Phthalates have been banned in many parts of the world and are especially concerning for men and boys as they have been linked to lower testosterone and male infertility.

The Price of Convenience

As harmful as plastics are to us individually, we are all facing unwanted exposure from worldwide plastic pollution.

Sure, plastic water bottles are inexpensive, disposable and convenient, but they are also terrible for our ecosystem. In fact, many of the negative health effects attributed to the harmful components in plastic may come from our planet’s growing plastic burden.

Many tons of plastic waste are dumped into the ocean each year.
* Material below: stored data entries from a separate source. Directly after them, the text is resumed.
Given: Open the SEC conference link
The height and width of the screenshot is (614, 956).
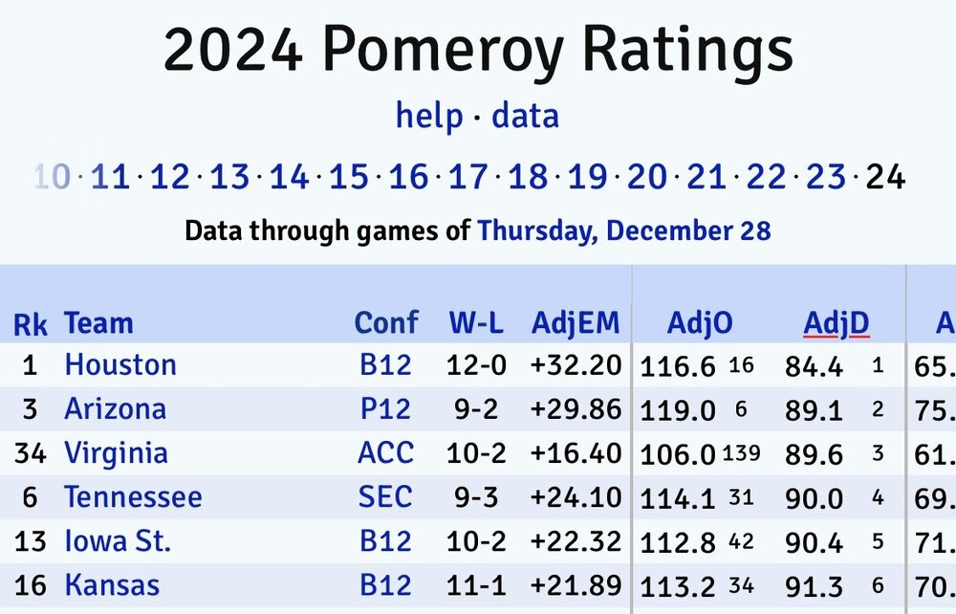Looking at the screenshot, I should 386,497.

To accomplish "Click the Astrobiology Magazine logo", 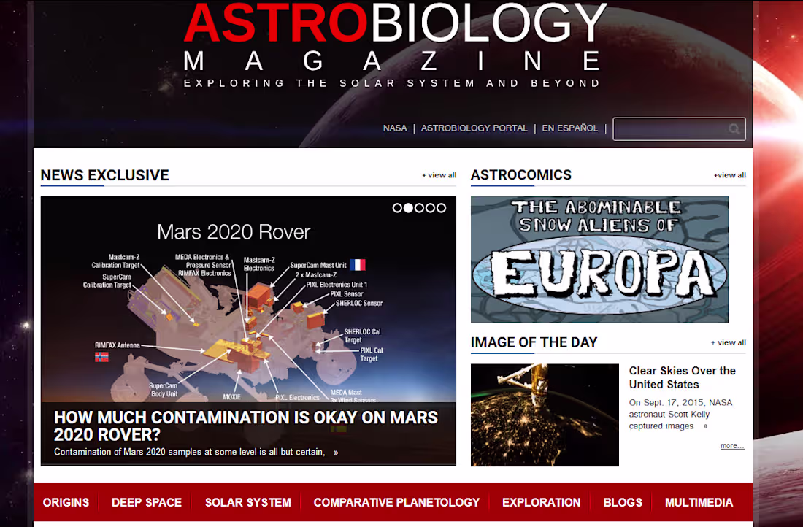I will (394, 44).
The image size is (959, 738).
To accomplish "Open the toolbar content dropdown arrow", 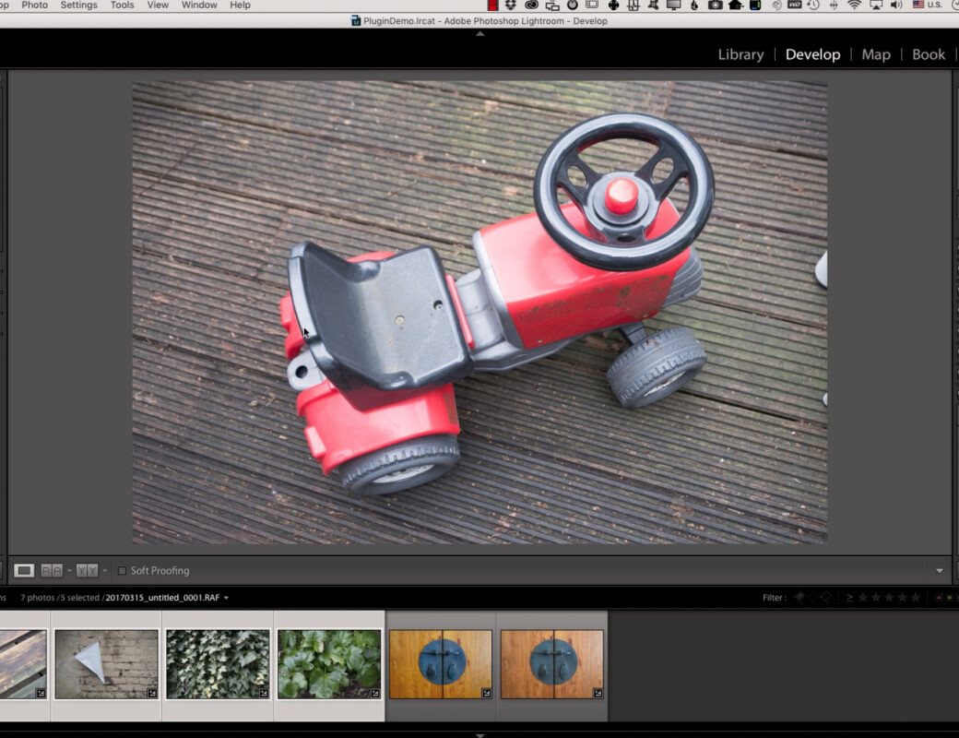I will 940,571.
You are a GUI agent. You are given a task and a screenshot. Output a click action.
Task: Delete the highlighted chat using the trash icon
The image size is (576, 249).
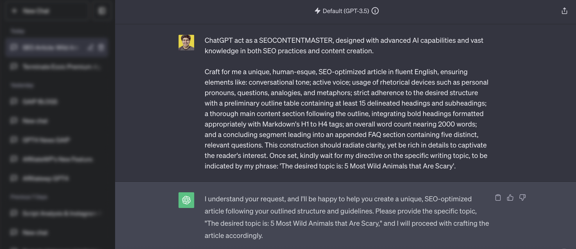[x=101, y=47]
The combination of UV light and the salt of the ocean cause these plastics to break down and release BPA, Phthalates, PCBs and DDT into the ocean water. These chemicals are absorbed by small marine life and eventually work their way up the food supply.

In fact, experts now claim that no ocean in the world is free from this plastic pollution and several have said that this is the most dire issue facing our ocean and our planet today. Plastic chemicals were even found under 30 feet of ice in the Antarctic, a place not even inhabited by humans and previously not thought to be contaminated by plastic waste.

Why is this such a problem?

Plastic consumption is still rising at a drastic rate…

Trillions of plastic bags are discarded each year and these bags can take up to a thousand years to degrade. During this time, they are releasing these hormone disrupting chemicals into the ocean, groundwater and soil.

Even now, there is an estimated 46,000 pieces of plastic floating in every square mile of the ocean.

At the rate that plastic is being used and discarded and the length of time that plastic takes to degrade, it seems logical that plastic overuse could become the biggest health and ecological problem of our time.

Alternatives to Plastic Water Bottles

Water bottles are not the only source of plastic waste, but they are a major source of plastic exposure. Disposable water bottles can leach their hormone disrupting chemicals right into the water you drink from them. Heat or light exposure can speed up this process, as can the amount of time the water spends in the bottle.

We can all do a lot for our health and the environment by making two simple switches:

  1. Switching to reusable grocery bags, produce bags,  and plastic bags
  2. Using a reusable, non-plastic water bottle

There are so many great options for reusable water bottles now. I use mine daily for lemon water in the morning, smoothies and herbal tea throughout the day, and water.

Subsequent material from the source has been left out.